**Exercise instructions**
Given the records that follow, return each one verbatim.

___ Task input

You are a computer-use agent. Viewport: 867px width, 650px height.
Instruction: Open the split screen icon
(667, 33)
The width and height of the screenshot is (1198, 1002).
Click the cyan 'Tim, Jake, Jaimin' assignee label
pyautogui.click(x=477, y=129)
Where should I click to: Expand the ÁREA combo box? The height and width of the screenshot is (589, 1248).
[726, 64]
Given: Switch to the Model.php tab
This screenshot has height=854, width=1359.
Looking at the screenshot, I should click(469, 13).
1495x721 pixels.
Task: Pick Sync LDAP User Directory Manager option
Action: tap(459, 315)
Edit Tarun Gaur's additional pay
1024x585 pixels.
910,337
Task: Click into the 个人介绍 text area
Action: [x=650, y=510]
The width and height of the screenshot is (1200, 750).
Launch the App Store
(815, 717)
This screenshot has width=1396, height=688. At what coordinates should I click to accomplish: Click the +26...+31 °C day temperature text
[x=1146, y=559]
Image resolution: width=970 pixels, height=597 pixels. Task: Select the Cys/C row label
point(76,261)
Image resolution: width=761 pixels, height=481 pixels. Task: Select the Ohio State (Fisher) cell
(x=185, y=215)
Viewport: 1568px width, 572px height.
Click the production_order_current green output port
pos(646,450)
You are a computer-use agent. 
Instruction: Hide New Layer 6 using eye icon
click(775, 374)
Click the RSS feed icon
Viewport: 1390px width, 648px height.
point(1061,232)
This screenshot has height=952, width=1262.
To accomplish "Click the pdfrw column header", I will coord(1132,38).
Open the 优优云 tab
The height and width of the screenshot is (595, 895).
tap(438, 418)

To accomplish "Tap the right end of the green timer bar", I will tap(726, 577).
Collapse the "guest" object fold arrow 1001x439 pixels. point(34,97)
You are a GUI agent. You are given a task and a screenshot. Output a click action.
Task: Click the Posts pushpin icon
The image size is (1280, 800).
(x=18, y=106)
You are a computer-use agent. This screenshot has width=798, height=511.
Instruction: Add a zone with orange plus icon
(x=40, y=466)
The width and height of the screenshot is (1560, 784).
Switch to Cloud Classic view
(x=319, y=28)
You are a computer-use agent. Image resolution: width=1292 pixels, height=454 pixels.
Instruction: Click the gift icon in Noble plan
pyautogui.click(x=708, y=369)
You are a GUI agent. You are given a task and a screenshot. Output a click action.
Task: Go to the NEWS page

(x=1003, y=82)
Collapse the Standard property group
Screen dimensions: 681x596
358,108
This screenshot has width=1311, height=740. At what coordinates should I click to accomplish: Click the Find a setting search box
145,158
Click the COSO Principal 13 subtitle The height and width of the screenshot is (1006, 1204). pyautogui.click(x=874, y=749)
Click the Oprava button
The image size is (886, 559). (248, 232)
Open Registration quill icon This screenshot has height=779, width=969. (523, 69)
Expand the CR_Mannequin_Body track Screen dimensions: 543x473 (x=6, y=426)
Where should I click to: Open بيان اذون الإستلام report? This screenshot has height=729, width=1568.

______

**Answer to this exercise**
You are a computer-use agent. Viewport: 867px width, 650px height.
Instruction: Open the split screen icon
(667, 33)
The width and height of the screenshot is (1198, 1002).
Click the cyan 'Tim, Jake, Jaimin' assignee label
pyautogui.click(x=477, y=129)
Where should I click to: Expand the ÁREA combo box? The height and width of the screenshot is (589, 1248).
[726, 64]
Given: Switch to the Model.php tab
This screenshot has height=854, width=1359.
Looking at the screenshot, I should click(469, 13).
1495x721 pixels.
Task: Pick Sync LDAP User Directory Manager option
Action: tap(459, 315)
Edit Tarun Gaur's additional pay
1024x585 pixels.
910,337
Task: Click into the 个人介绍 text area
Action: [x=650, y=510]
The width and height of the screenshot is (1200, 750).
Launch the App Store
(815, 717)
This screenshot has width=1396, height=688. At what coordinates should I click to accomplish: Click the +26...+31 °C day temperature text
[x=1146, y=559]
Image resolution: width=970 pixels, height=597 pixels. Task: Select the Cys/C row label
point(76,261)
Image resolution: width=761 pixels, height=481 pixels. Task: Select the Ohio State (Fisher) cell
(x=185, y=215)
Viewport: 1568px width, 572px height.
Click the production_order_current green output port
pos(646,450)
You are a computer-use agent. 
Instruction: Hide New Layer 6 using eye icon
click(775, 374)
Click the RSS feed icon
Viewport: 1390px width, 648px height.
point(1061,232)
This screenshot has height=952, width=1262.
To accomplish "Click the pdfrw column header", I will coord(1132,38).
Open the 优优云 tab
The height and width of the screenshot is (595, 895).
tap(438, 418)

To accomplish "Tap the right end of the green timer bar", I will tap(726, 577).
Collapse the "guest" object fold arrow 1001x439 pixels. point(34,97)
You are a GUI agent. You are given a task and a screenshot. Output a click action.
Task: Click the Posts pushpin icon
The image size is (1280, 800).
(x=18, y=106)
You are a computer-use agent. This screenshot has width=798, height=511.
Instruction: Add a zone with orange plus icon
(x=40, y=466)
The width and height of the screenshot is (1560, 784).
Switch to Cloud Classic view
(x=319, y=28)
You are a computer-use agent. Image resolution: width=1292 pixels, height=454 pixels.
Instruction: Click the gift icon in Noble plan
pyautogui.click(x=708, y=369)
You are a GUI agent. You are given a task and a screenshot. Output a click action.
Task: Go to the NEWS page

(x=1003, y=82)
Collapse the Standard property group
Screen dimensions: 681x596
358,108
This screenshot has width=1311, height=740. At what coordinates should I click to accomplish: Click the Find a setting search box
145,158
Click the COSO Principal 13 subtitle The height and width of the screenshot is (1006, 1204). pyautogui.click(x=874, y=749)
Click the Oprava button
The image size is (886, 559). (248, 232)
Open Registration quill icon This screenshot has height=779, width=969. (523, 69)
Expand the CR_Mannequin_Body track Screen dimensions: 543x473 (x=6, y=426)
Where should I click to: Open بيان اذون الإستلام report? This screenshot has height=729, width=1568.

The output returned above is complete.